SK Hynix shares plunged about 15% [1] in Seoul on Monday, marking the largest one-day decline in the company's history.
The crash signals a potential turning point for the artificial intelligence trade, as investors question whether the rapid growth of semiconductor valuations has become unsustainable. This volatility comes immediately after the company's highly anticipated debut on the New York Stock Exchange, a move expected to raise $29 billion [3].
The sell-off triggered a broader collapse in Korean equities. South Korea's KOSPI index plunged roughly 10% [2] as the market reacted to the decline of the memory chip giant. The downturn reflects a growing fragility in the regional tech sector, a sector that has driven much of the market's gains over the last year.
Market analysts point to two primary drivers for the crash. Some investors grew uneasy that the AI-driven rally in Korean tech stocks was overstretched [1]. At the same time, the market is reacting to heightened geopolitical risks, specifically U.S. strikes against Iran [2].

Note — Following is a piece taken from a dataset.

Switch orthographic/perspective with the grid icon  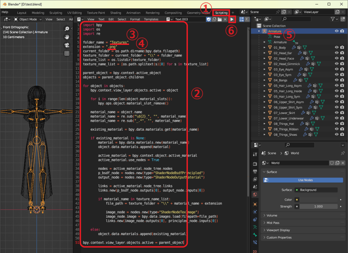(67, 53)
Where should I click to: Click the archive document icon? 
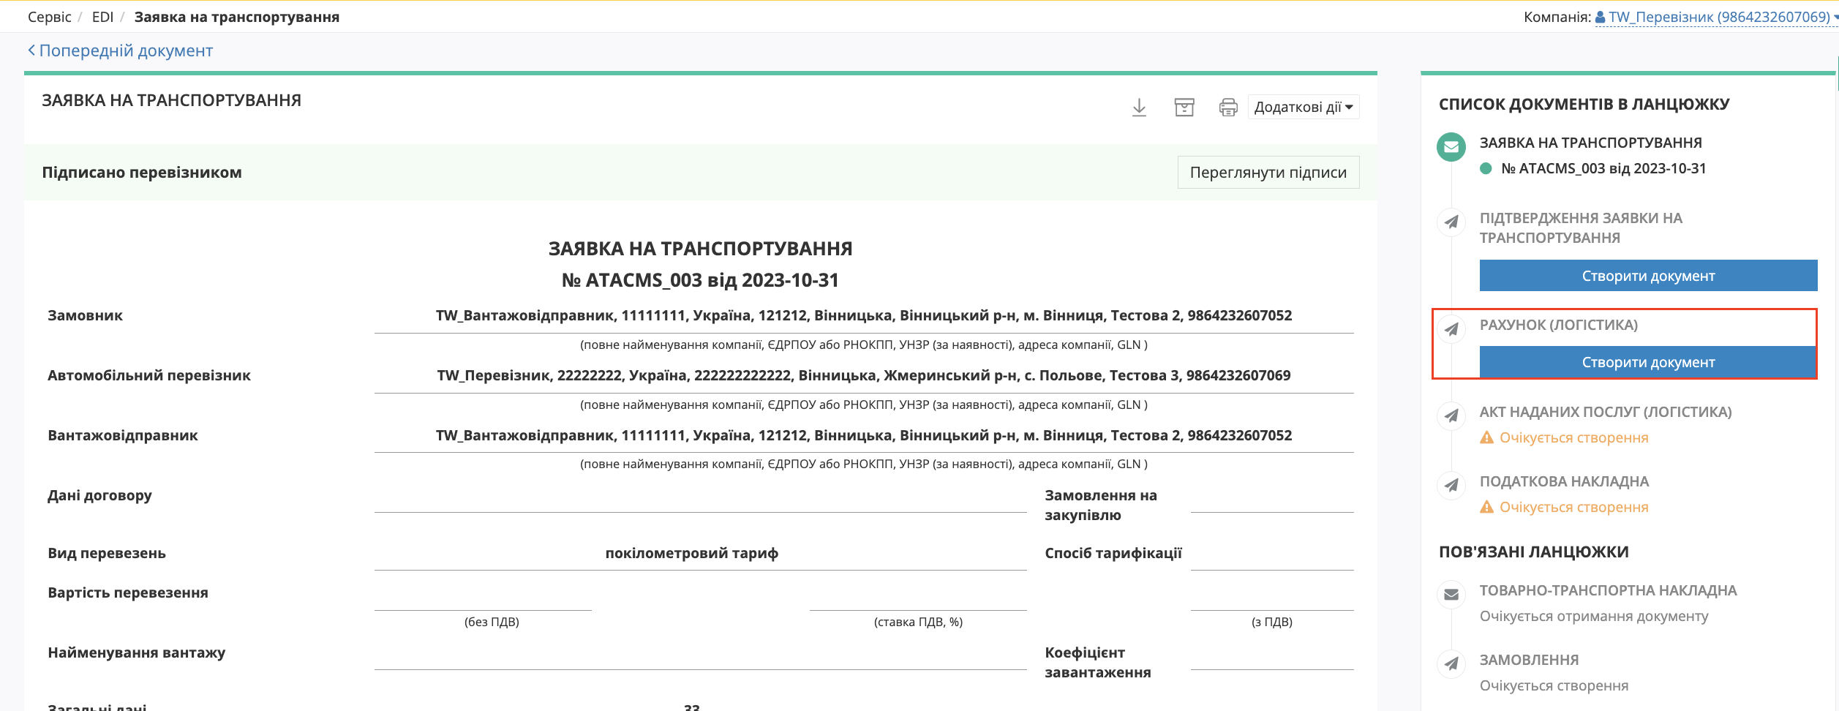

SK Hynix remains a critical player in the global semiconductor supply chain, particularly for high-bandwidth memory used in AI processors. The company's struggle in Seoul suggests that the optimism surrounding its U.S. listing may have created a bubble that is now bursting under the pressure of geopolitical instability and valuation concerns.
“SK Hynix shares plunged about 15% in Seoul on Monday, marking the largest one-day decline in the company's history.”
The simultaneous collapse of SK Hynix and the KOSPI suggests a 'risk-off' sentiment where investors are fleeing high-growth tech assets in favor of stability. The intersection of overextended AI valuations and active military conflict in the Middle East creates a volatile environment that could lead to a broader correction in global semiconductor stocks.